A 21-year-old Orthodox Jewish man who visited the site requested to rent equipment but was denied. "I pretended not to understand Hebrew and asked if we could rent the equipment. After the woman consulted with the manager, she rejected our request," he shared. When the young man inquired about the reason for the refusal, the woman responded that it was not her decision. "The incident left me very saddened. It is discriminatory and antisemitic," he said.
Shortly after, another woman joined the conversation and it was reiterated that the group could not rent any equipment. "It was deeply disheartening. We experienced active discrimination solely based on our religion," she lamented.
Jonathan Kreutner, head of the Swiss Federation of Jewish Communities, who is believed to be in Davos himself at the moment, said: "It's a shocking and clearly discriminatory poster. An entire group of guests is being collectively labelled because of their appearance and origin."

Antisemitism or Jews crying wolf?

The shop, which is near the mountain station, released a statement Sunday to explain itself. "Unfortunately, this is not an isolated incident. We experience these things every day," the statement said. Shop managers explained that some Jewish guests rent sleds but then leave them on the ski slopes, causing problems. Some also call emergency services, even though nobody is hurt.

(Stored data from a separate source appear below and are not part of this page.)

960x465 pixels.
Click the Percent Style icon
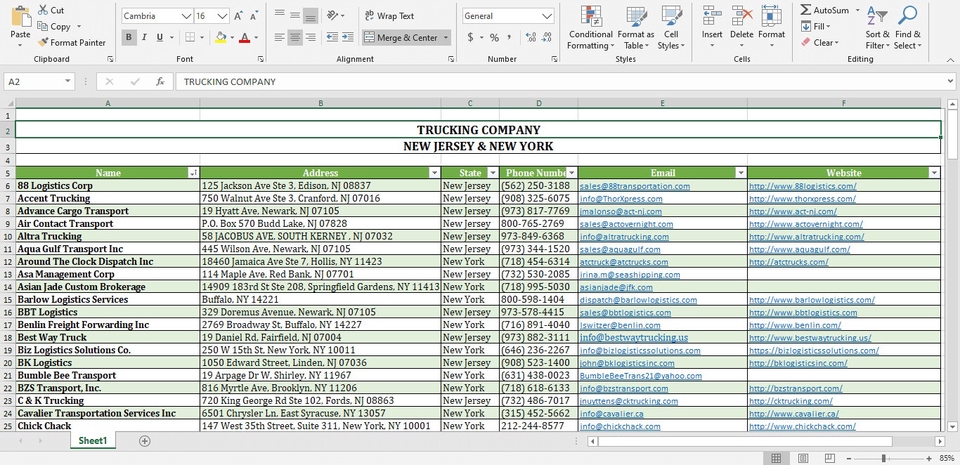[x=494, y=38]
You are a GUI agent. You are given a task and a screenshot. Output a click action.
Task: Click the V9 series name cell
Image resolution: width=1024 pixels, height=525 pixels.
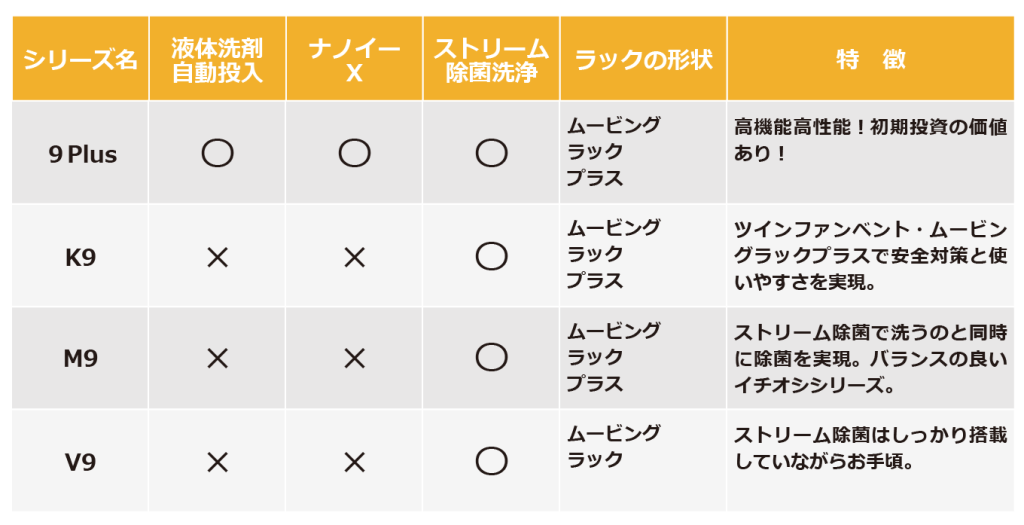point(81,462)
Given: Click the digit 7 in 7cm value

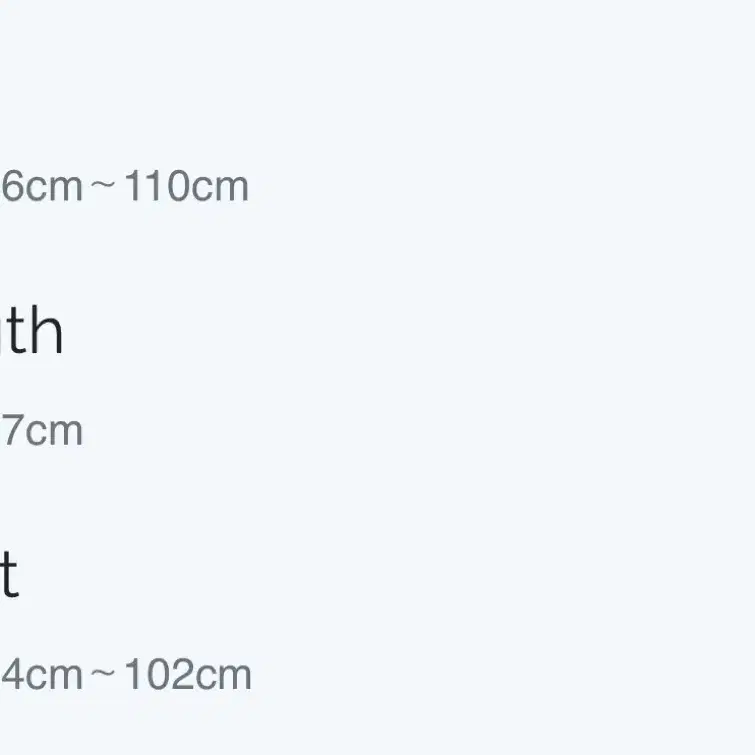Looking at the screenshot, I should click(12, 430).
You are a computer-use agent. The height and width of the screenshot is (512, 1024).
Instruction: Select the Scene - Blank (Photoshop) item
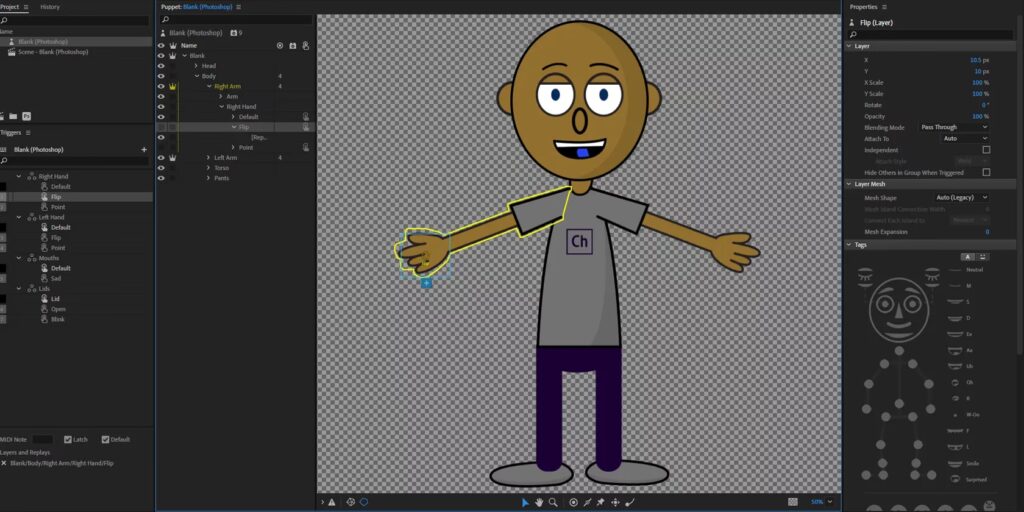(53, 52)
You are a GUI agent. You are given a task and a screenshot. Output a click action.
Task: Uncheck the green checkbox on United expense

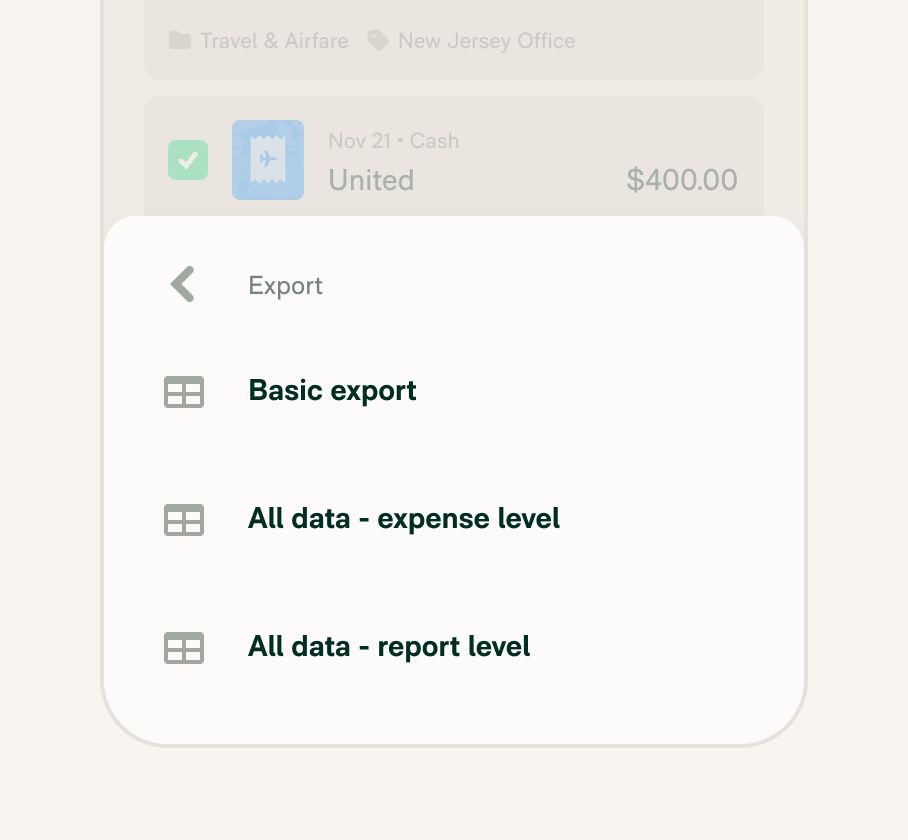(188, 160)
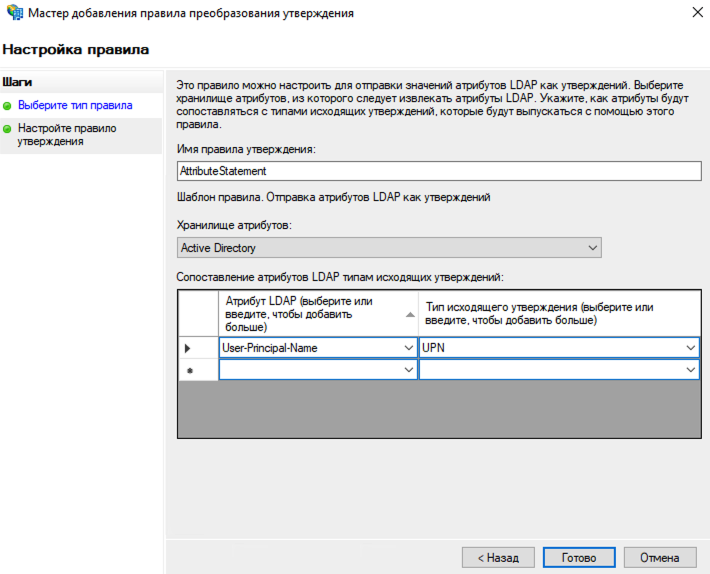Viewport: 710px width, 574px height.
Task: Go back with the "Назад" button
Action: pos(497,558)
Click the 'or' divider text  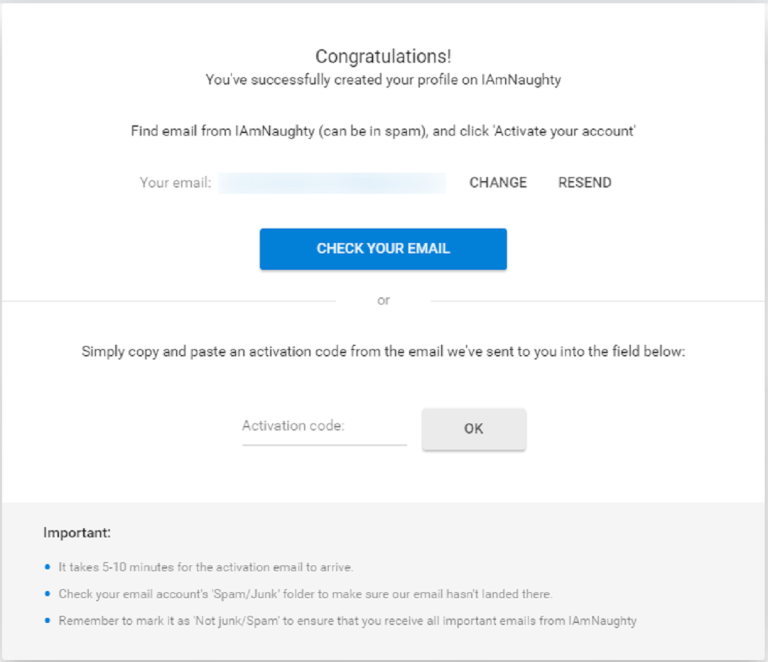pos(384,301)
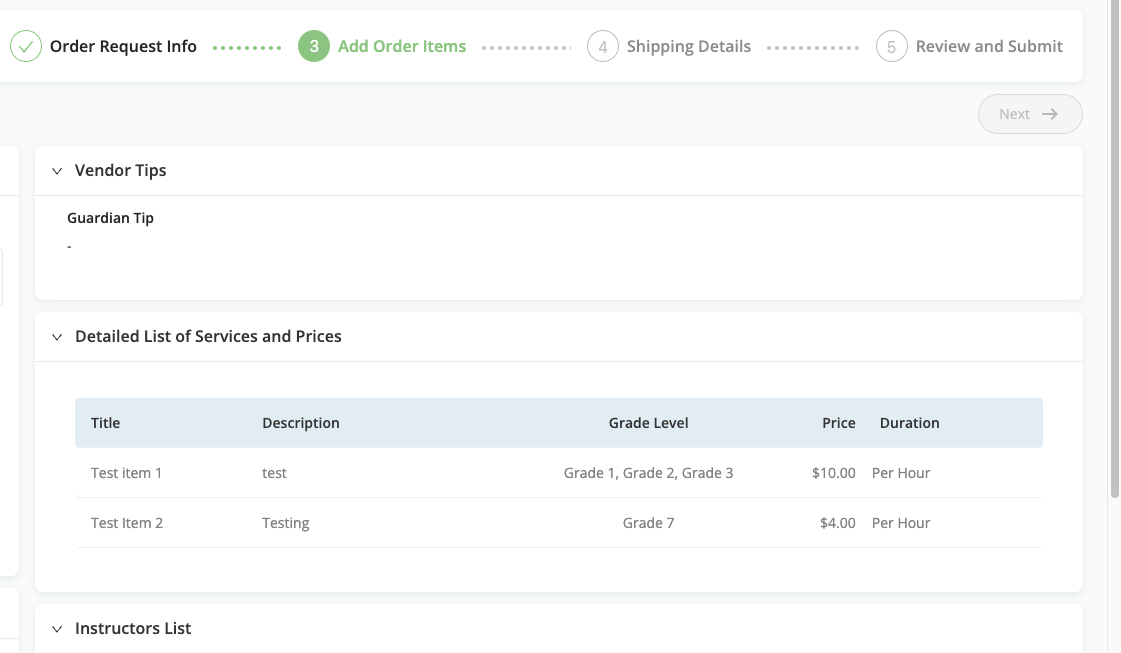Viewport: 1121px width, 653px height.
Task: Collapse the Vendor Tips section chevron
Action: pyautogui.click(x=57, y=171)
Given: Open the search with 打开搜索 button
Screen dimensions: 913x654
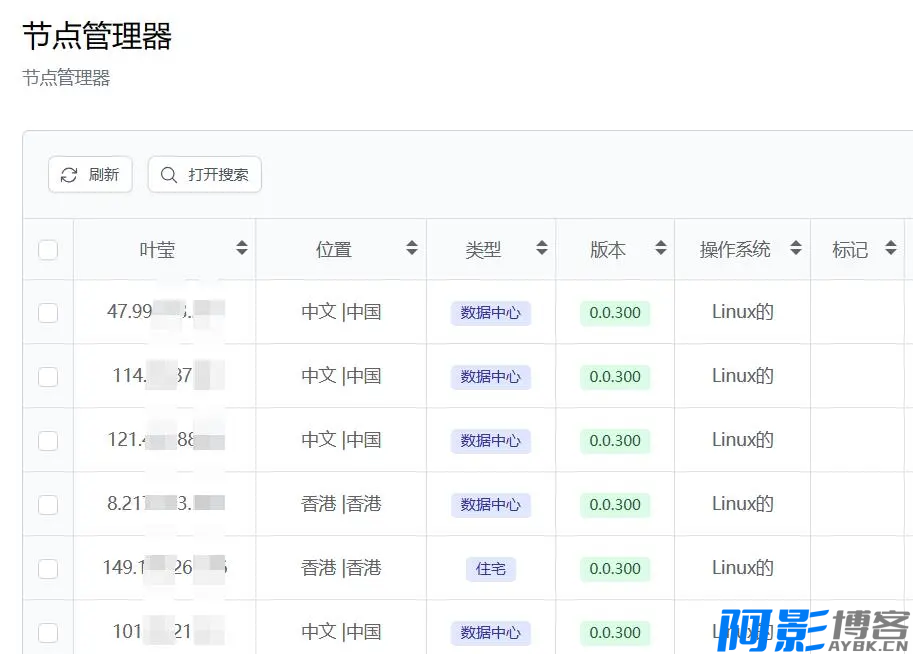Looking at the screenshot, I should [205, 175].
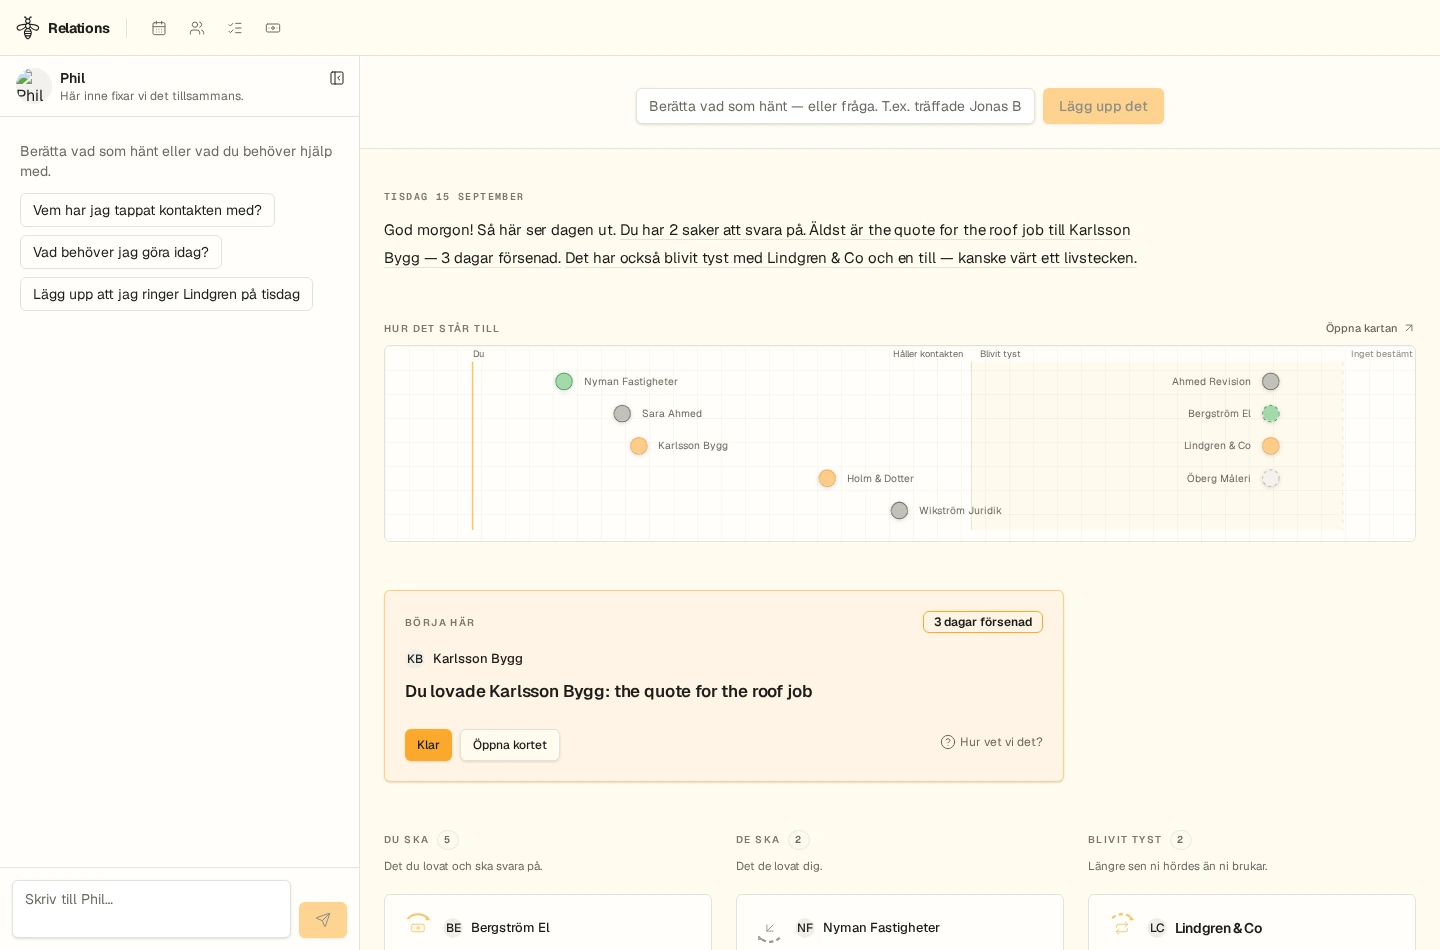Click the 'Hur vet vi det?' help icon
The image size is (1440, 950).
click(x=948, y=742)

"We can't take the risk anymore that a guest gets seriously hurt and sues us," shop officials said. But it's not just about safety. The company that runs the rental station also claimed that many Jewish guests rent equipment, like sleds, but don't return them or return them damaged. They also complained that tourists often take the best spots on the terrace or inside the restaurant and turn it into a big picnic event.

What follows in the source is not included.